Liver transplantation is the only effective treatment for hereditary tyrosinaemia type I (McKusick 276700). We have treated one acute and four subacute-chronic cases with 2-(2-nitro-4-trifluoromethylbenzoyl)-1,3-cyclohexanedione (NTBC), a potent inhibitor of 4-hydroxyphenylpyruvate dioxygenase (EC 1.13.11.27), to prevent the formation of maleylacetoacetate and fumarylacetoacetate and their saturated derivatives. The oral daily dose was 0·1-0·6 mg/kg. The excretion of succinylacetoacetate and succinylacetone decreased from 15-103 mmol/mol creatinine to the detection limit or slightly above (ie, to 20-150 μmol/mol creatinine).
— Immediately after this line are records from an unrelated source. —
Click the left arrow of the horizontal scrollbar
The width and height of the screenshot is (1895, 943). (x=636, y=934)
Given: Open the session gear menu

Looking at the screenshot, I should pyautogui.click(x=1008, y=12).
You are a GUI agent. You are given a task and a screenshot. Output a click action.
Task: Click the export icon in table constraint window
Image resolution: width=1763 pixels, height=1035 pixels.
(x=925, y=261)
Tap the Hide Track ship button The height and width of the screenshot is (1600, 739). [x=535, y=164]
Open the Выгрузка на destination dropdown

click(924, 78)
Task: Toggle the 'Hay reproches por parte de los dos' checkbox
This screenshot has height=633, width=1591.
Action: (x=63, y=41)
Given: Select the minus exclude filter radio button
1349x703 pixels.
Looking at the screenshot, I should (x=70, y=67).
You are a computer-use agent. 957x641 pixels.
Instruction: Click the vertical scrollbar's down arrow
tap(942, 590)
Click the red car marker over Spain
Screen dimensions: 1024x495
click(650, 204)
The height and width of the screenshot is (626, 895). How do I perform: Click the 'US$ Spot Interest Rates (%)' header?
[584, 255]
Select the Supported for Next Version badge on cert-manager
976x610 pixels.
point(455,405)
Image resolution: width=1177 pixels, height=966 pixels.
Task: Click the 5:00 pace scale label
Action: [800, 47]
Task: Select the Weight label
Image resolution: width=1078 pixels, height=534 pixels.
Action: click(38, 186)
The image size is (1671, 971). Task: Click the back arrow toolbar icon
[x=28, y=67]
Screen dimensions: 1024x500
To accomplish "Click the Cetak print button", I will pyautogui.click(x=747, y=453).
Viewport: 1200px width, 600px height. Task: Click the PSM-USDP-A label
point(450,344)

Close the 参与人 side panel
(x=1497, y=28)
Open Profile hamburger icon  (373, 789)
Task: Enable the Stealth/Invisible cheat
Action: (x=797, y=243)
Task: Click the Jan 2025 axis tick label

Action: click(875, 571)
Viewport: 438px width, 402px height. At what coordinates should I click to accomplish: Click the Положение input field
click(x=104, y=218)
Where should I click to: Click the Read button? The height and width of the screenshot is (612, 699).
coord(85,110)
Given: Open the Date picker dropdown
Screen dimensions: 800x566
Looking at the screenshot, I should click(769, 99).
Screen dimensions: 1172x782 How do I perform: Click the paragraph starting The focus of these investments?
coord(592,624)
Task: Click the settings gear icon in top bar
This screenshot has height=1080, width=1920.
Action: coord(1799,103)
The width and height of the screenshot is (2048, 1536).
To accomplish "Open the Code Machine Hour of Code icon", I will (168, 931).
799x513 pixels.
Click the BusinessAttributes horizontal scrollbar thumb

The concentration of succinylacetone in plasma decreased from 5-8-43 μmol/l to the detection limit (0·1 μmol/l) over 2-5 months of treatment. The almost complete inhibition of porphobilinogen synthase in erythrocytes was abolished and the excretion of 5-aminolevulinate decreased to within or slightly above the reference range. The concentration of α-fetoprotein decreased in four patients to 1·3-7·5% of initially high values over 6-8 months. Improved liver function was reflected by normal concentrations of prothrombin complex and in decreased activities of alkaline phosphatase and γ-glutamyltransferase in serum. Computed tomography revealed regression of hepatic abnormalities in three patients. One patient developed rickets 6 months before treatment and had excreted high concentrations of markers of tubular dysfunction—after 3 weeks of treatment, this excretion had disappeared. No side-effects were encountered. Inhibition of 4-hydroxyphenylpyruvate dioxygenase may prevent the development of liver cirrhosis and abolish or diminish the risk of liver cancer. Normalisation of porphyrin synthesis will eliminate the risk of porphyric crises. This type of treatment may thus offer an alternative to liver transplantation in hereditary tryosinaemia.